TAMPA, Fla. — A Christian fraternity has sued the University of Florida, claiming discrimination because the university refuses to recognize it as a registered student group.
University officials have told Beta Upsilon Chi that it can’t be registered as an on-campus student group because only men are allowed to join, which amounts to sex discrimination, according to the lawsuit filed July 10 in U.S. District Court in Gainesville.
And Beta Upsilon Chi is not allowed to join the off-campus Greek system of fraternities and sororities because the fraternity requires its members to be Christians, the suit said. The organization that governs the university’s Greek system prohibits religious discrimination.
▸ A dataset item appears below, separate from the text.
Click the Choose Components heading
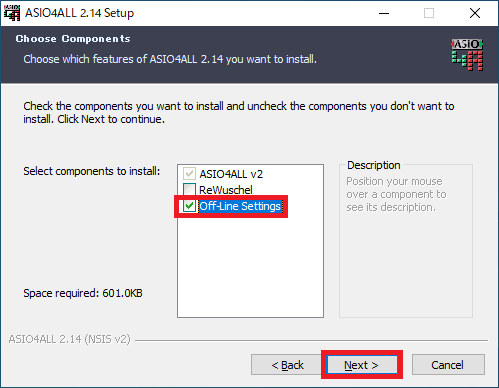 (73, 38)
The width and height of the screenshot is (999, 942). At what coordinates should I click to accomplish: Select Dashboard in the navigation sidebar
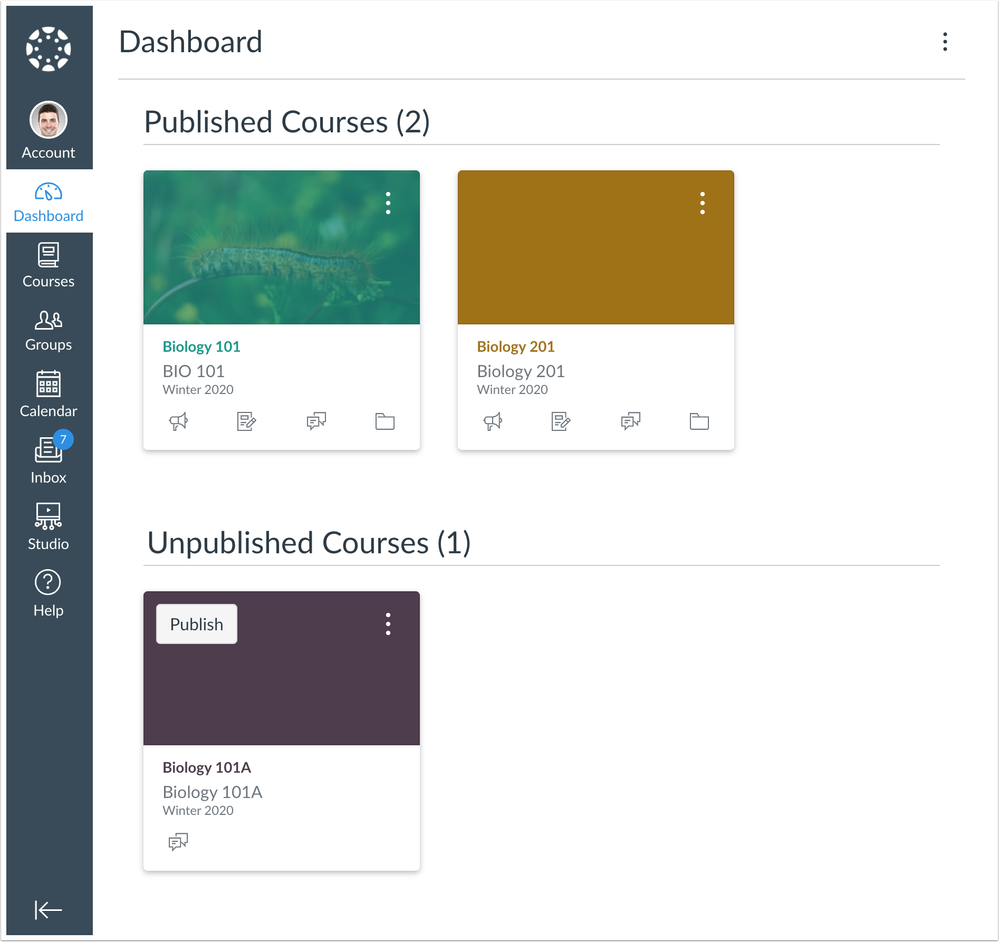pos(48,201)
“As a Christian fraternity, [Beta Upsilon Chi] is locked out of the UF campus,” the lawsuit said. “The only way UF will recognize [the fraternity] is if it chooses to give up its identity as a men’s organization or if it abandons its religious criteria for members.”
“They’re caught in a conundrum,” said Timothy J. Tracey, one of the attorneys who filed the suit.
By not being registered as a student group, the fraternity is deprived of benefits including access to meeting space and the ability to advertise and recruit members on campus, the suit said.
University spokesman Steve Orlando said the school does not comment on pending litigation.
Beta Upsilon Chi, also known as Brothers Under Christ, was founded in 1985 and has 21 chapters nationwide. The University of Florida chapter has eight members and claims that the school’s failure to recognize it has hampered recruiting efforts.